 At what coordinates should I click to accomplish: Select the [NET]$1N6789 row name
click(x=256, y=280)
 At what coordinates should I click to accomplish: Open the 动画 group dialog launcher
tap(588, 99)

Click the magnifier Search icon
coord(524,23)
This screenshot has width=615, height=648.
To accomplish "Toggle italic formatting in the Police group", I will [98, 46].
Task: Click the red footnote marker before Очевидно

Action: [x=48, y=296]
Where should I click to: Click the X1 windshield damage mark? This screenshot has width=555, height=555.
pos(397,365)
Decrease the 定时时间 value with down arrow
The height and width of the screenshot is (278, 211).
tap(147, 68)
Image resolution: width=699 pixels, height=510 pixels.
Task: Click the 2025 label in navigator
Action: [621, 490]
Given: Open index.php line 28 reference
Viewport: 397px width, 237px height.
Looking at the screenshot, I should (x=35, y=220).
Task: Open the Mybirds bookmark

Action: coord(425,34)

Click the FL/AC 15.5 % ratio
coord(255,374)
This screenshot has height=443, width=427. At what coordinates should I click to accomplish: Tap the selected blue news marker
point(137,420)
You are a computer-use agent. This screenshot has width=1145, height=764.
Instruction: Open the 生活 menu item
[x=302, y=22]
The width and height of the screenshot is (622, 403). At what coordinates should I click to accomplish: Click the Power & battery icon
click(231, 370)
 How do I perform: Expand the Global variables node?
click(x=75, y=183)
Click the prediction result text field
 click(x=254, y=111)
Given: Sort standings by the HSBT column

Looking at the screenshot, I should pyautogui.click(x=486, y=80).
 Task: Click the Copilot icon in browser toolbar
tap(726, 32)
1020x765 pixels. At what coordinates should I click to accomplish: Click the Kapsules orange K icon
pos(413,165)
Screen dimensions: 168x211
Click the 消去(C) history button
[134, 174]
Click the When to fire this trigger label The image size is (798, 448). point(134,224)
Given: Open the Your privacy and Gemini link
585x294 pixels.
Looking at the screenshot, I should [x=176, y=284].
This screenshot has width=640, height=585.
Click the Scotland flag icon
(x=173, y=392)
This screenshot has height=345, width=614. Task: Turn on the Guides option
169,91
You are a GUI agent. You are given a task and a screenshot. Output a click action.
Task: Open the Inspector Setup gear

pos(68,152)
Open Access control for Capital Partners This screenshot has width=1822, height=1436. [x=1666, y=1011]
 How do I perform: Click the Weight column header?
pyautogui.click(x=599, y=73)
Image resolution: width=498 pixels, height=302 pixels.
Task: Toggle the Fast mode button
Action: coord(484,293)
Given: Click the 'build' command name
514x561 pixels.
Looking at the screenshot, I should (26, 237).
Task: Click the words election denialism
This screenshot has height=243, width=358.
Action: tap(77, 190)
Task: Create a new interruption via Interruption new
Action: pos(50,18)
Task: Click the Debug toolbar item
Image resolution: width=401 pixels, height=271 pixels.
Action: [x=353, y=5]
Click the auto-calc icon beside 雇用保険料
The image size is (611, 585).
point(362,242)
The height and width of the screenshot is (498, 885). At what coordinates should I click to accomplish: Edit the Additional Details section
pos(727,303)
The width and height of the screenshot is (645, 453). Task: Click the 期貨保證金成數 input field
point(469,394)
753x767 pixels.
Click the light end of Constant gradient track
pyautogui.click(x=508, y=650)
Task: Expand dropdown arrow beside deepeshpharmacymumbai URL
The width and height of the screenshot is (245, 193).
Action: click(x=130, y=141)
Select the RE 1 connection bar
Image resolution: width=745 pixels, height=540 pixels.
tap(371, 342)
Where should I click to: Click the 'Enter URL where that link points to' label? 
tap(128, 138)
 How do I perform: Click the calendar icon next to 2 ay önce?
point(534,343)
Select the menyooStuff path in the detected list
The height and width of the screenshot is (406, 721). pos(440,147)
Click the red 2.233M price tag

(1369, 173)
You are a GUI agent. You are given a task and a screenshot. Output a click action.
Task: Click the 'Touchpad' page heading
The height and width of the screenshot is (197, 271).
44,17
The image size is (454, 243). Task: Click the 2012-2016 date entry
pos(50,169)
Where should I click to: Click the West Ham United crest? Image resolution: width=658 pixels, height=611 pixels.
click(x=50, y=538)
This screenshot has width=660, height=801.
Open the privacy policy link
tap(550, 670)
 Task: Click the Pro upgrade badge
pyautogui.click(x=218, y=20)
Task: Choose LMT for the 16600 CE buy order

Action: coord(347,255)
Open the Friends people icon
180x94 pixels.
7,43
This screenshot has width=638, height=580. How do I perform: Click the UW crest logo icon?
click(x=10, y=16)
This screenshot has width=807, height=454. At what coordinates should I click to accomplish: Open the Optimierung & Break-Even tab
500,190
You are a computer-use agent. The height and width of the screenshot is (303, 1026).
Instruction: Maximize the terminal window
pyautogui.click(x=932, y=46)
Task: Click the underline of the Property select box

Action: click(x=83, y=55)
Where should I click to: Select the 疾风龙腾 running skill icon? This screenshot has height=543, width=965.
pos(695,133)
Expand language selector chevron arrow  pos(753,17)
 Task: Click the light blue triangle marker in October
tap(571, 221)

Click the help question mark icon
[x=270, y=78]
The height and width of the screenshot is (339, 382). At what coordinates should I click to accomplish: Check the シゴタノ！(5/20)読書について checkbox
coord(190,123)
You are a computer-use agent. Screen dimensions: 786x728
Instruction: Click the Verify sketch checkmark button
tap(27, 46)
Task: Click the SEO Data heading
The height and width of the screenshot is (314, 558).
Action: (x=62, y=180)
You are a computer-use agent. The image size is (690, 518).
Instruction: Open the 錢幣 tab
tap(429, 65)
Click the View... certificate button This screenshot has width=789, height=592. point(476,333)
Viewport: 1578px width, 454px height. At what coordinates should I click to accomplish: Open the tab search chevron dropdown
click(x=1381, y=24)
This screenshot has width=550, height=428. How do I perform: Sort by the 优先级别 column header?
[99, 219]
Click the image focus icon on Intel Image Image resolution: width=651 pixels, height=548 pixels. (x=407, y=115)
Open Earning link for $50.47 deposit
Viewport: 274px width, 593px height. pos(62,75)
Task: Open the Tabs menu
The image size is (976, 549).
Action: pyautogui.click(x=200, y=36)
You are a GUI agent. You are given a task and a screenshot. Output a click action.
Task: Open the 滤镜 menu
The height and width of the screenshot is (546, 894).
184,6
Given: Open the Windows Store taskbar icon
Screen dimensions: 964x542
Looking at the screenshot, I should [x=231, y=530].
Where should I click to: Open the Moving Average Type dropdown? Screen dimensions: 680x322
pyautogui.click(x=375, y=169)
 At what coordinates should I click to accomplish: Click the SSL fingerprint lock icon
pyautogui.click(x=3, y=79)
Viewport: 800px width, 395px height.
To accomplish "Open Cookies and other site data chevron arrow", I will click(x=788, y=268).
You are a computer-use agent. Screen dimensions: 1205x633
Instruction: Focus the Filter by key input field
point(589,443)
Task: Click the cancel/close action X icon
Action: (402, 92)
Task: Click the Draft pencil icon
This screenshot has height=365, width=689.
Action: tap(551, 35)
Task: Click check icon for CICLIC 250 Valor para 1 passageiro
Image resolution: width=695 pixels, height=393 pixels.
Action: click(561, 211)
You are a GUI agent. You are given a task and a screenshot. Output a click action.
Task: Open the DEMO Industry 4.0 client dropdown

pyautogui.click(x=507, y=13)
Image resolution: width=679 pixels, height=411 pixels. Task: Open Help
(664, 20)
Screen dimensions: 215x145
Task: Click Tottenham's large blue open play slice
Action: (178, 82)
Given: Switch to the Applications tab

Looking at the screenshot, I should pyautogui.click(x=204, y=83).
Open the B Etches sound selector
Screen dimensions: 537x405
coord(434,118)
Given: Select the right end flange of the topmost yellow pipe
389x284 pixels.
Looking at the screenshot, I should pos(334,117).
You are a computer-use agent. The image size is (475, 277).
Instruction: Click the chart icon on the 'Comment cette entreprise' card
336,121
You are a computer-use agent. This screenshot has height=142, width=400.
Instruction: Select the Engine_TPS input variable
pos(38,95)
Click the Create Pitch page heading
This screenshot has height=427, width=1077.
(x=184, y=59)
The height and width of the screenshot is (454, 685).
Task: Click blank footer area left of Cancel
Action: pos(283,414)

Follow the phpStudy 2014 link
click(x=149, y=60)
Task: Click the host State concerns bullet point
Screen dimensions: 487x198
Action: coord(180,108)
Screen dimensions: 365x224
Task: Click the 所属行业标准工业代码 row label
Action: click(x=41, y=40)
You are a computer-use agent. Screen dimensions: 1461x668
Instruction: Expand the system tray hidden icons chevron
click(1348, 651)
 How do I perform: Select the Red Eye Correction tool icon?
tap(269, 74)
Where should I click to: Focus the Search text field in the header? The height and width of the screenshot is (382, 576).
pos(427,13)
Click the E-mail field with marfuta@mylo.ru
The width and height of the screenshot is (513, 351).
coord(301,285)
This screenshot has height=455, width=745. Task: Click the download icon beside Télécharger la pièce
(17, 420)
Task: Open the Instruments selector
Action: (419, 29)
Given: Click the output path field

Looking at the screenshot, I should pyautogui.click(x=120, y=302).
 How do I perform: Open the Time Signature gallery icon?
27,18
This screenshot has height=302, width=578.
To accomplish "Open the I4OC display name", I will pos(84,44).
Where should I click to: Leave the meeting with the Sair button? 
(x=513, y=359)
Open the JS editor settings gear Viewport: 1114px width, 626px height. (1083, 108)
________________________
EXERCISE DETAILS. Collect the lines of the data that carry the word "page".

EXERCISE OUTPUT.
Task: Click the 'Touchpad' page heading
Click the Create Pitch page heading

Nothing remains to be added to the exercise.